-- Task prompt --
Transcribe the records below in full; pictures stay out of the copy.

-- Information supplied --
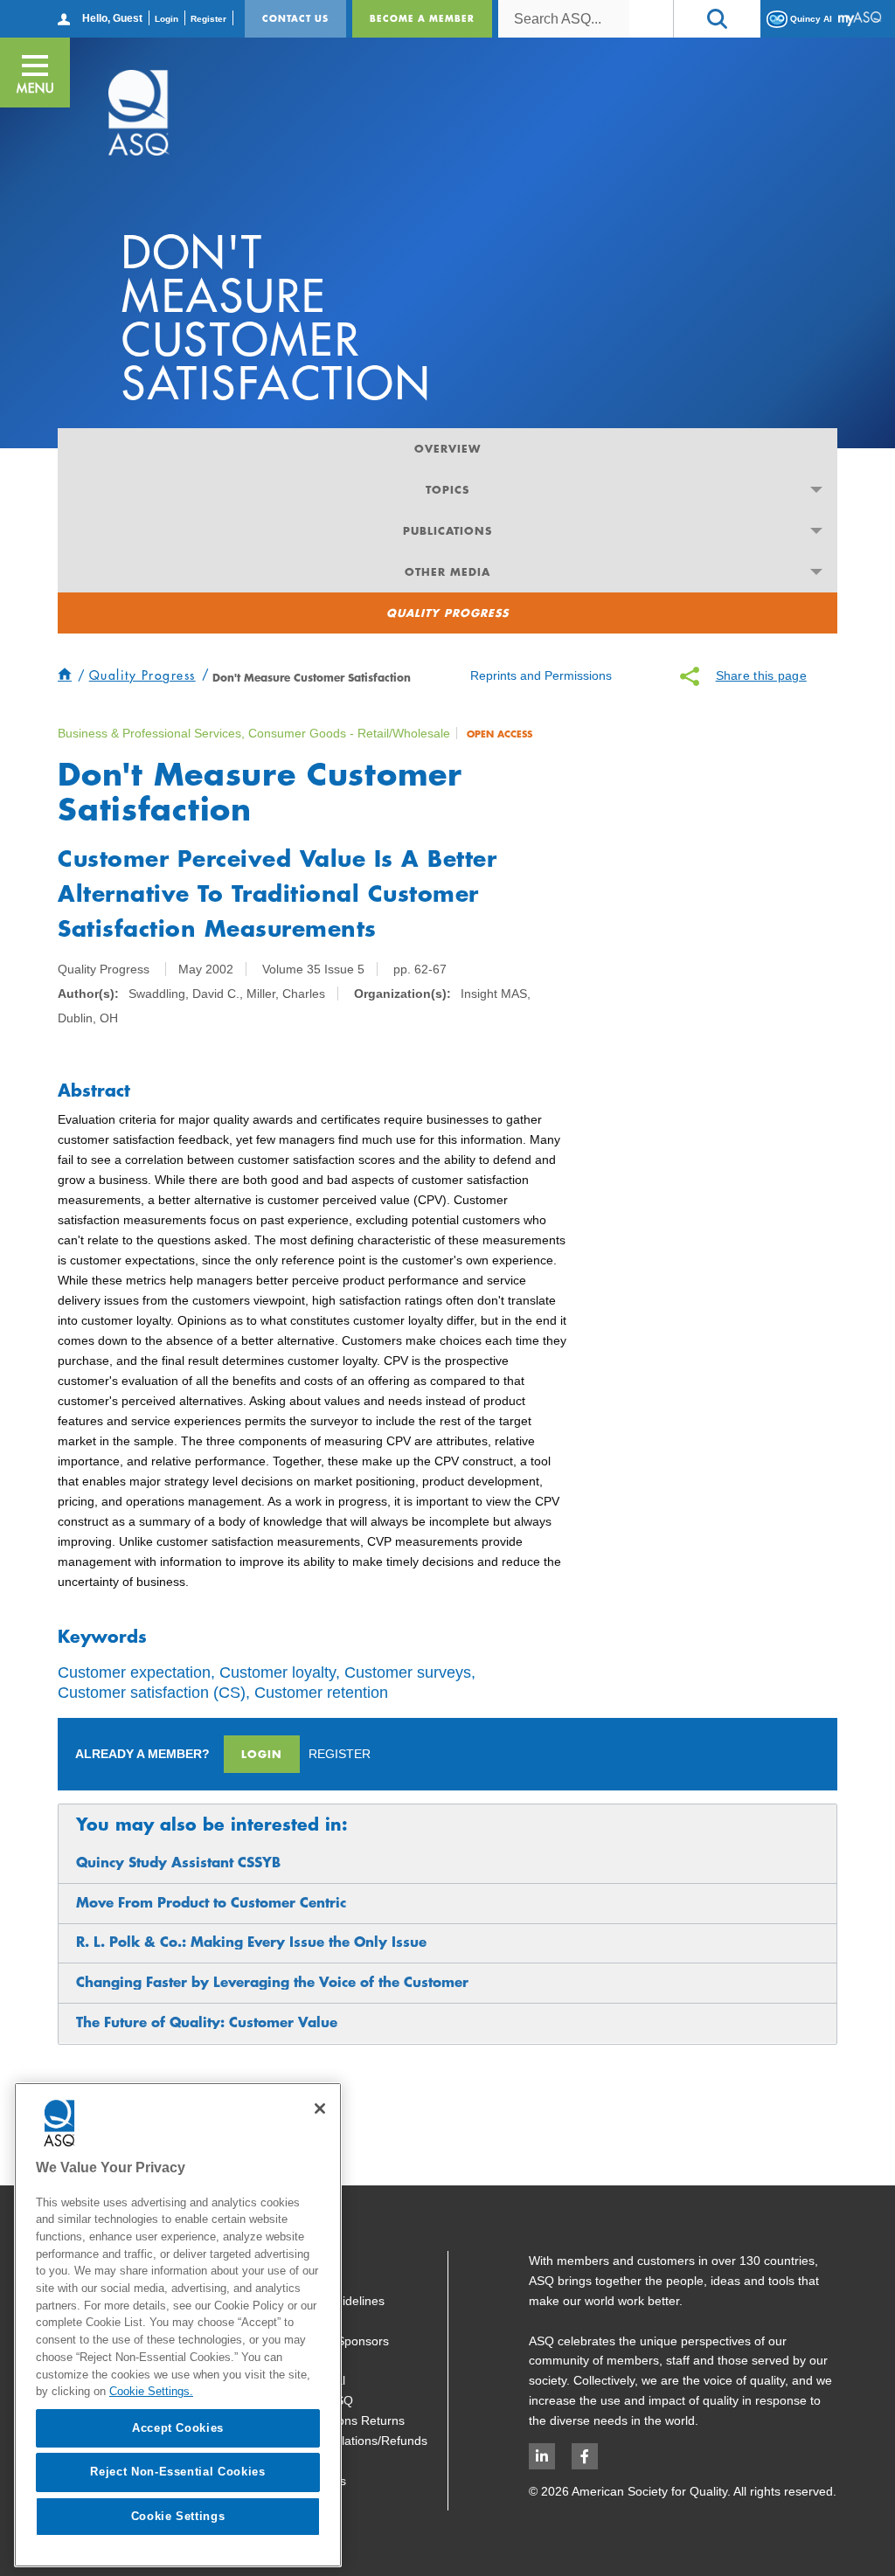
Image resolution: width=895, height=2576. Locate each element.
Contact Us (295, 18)
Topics (447, 489)
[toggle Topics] (816, 489)
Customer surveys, (409, 1672)
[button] (716, 19)
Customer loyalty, (279, 1672)
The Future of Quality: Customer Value (206, 2022)
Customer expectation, (136, 1672)
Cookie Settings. (151, 2391)
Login (166, 19)
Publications (447, 530)
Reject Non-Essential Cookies (177, 2471)
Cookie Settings (178, 2516)
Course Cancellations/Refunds (343, 2441)
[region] (178, 2324)
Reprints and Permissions (541, 675)
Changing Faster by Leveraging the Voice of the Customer (272, 1982)
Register (208, 19)
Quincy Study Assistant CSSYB (178, 1862)
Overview (447, 448)
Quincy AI (809, 18)
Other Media (447, 571)
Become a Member (422, 18)
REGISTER (340, 1754)
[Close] (320, 2108)
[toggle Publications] (816, 530)
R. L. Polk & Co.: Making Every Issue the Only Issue (251, 1942)
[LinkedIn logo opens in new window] (542, 2456)
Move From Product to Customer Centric (211, 1902)
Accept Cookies (178, 2427)
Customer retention (321, 1692)
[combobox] (563, 19)
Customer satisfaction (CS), (154, 1692)
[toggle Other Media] (816, 571)
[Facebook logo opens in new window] (585, 2456)
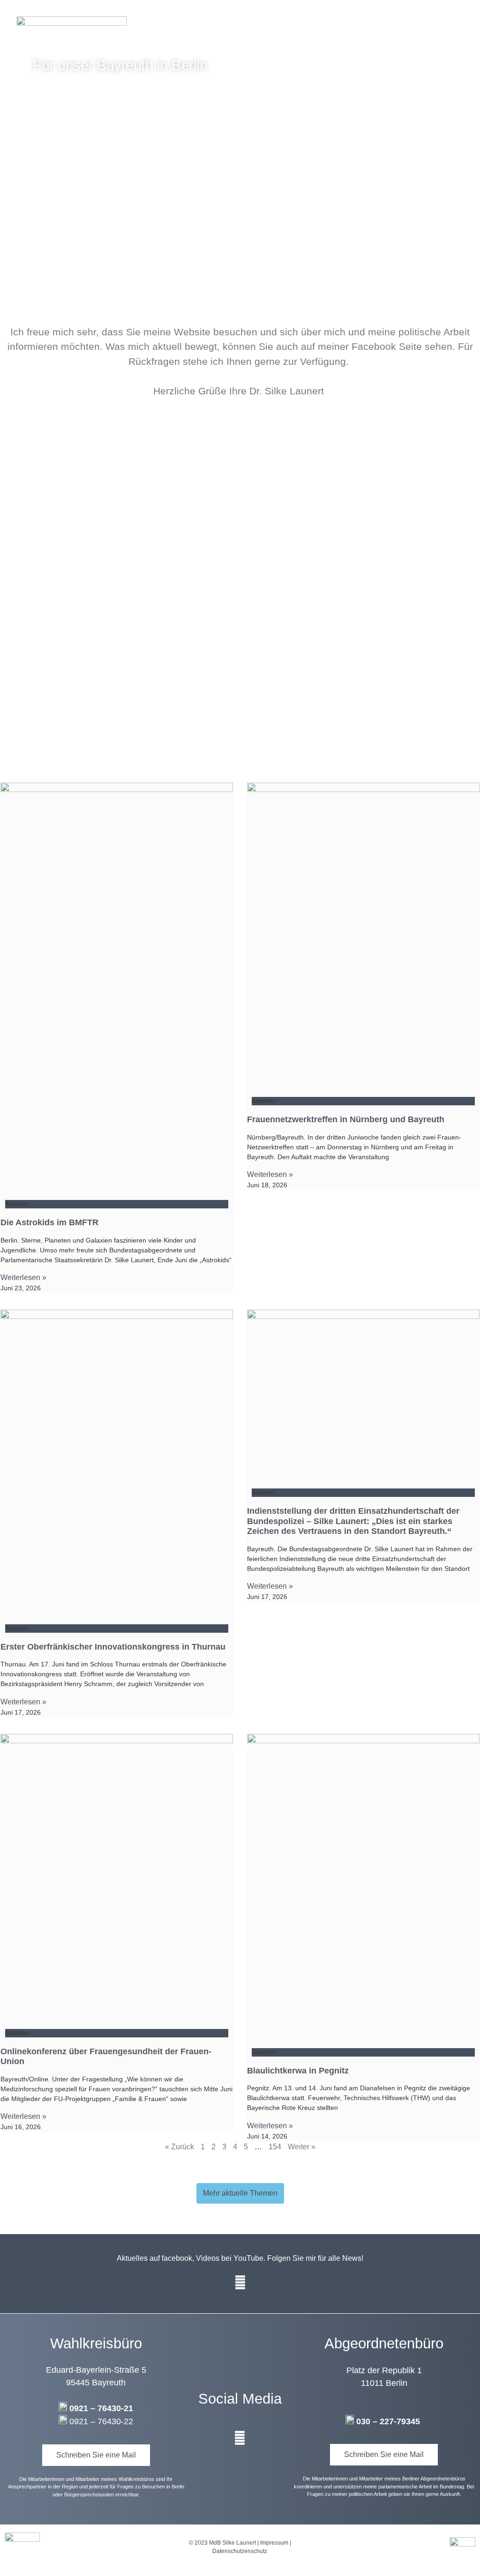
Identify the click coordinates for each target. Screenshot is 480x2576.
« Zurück (179, 2147)
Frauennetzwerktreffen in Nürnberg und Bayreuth (345, 1119)
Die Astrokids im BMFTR (49, 1222)
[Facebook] (240, 2283)
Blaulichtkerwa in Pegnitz (298, 2070)
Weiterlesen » (23, 1277)
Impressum (274, 2542)
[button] (467, 28)
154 (275, 2147)
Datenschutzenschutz (239, 2551)
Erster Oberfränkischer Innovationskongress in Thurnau (112, 1646)
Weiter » (301, 2147)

-- The answer --
Image resolution: width=895, height=2576. Locate each element.
Contact Us (295, 18)
Topics (447, 489)
[toggle Topics] (816, 489)
Customer surveys, (409, 1672)
[button] (716, 19)
Customer loyalty, (279, 1672)
The Future of Quality: Customer Value (206, 2022)
Customer expectation, (136, 1672)
Cookie Settings. (151, 2391)
Login (166, 19)
Publications (447, 530)
Reject Non-Essential Cookies (177, 2471)
Cookie Settings (178, 2516)
Course Cancellations/Refunds (343, 2441)
[region] (178, 2324)
Reprints and Permissions (541, 675)
Changing Faster by Leveraging the Voice of the Customer (272, 1982)
Register (208, 19)
Quincy Study Assistant CSSYB (178, 1862)
Overview (447, 448)
Quincy AI (809, 18)
Other Media (447, 571)
Become a Member (422, 18)
REGISTER (340, 1754)
[Close] (320, 2108)
[toggle Publications] (816, 530)
R. L. Polk & Co.: Making Every Issue the Only Issue (251, 1942)
[LinkedIn logo opens in new window] (542, 2456)
Move From Product to Customer Centric (211, 1902)
Accept Cookies (178, 2427)
Customer retention (321, 1692)
[combobox] (563, 19)
Customer satisfaction (CS), (154, 1692)
[toggle Other Media] (816, 571)
[Facebook logo opens in new window] (585, 2456)
Identify the click coordinates for each target. Screenshot is 480x2576.
« Zurück (179, 2147)
Frauennetzwerktreffen in Nürnberg und Bayreuth (345, 1119)
Die Astrokids im BMFTR (49, 1222)
[Facebook] (240, 2283)
Blaulichtkerwa in Pegnitz (298, 2070)
Weiterlesen » (23, 1277)
Impressum (274, 2542)
[button] (467, 28)
154 (275, 2147)
Datenschutzenschutz (239, 2551)
Erster Oberfränkischer Innovationskongress in Thurnau (112, 1646)
Weiter » (301, 2147)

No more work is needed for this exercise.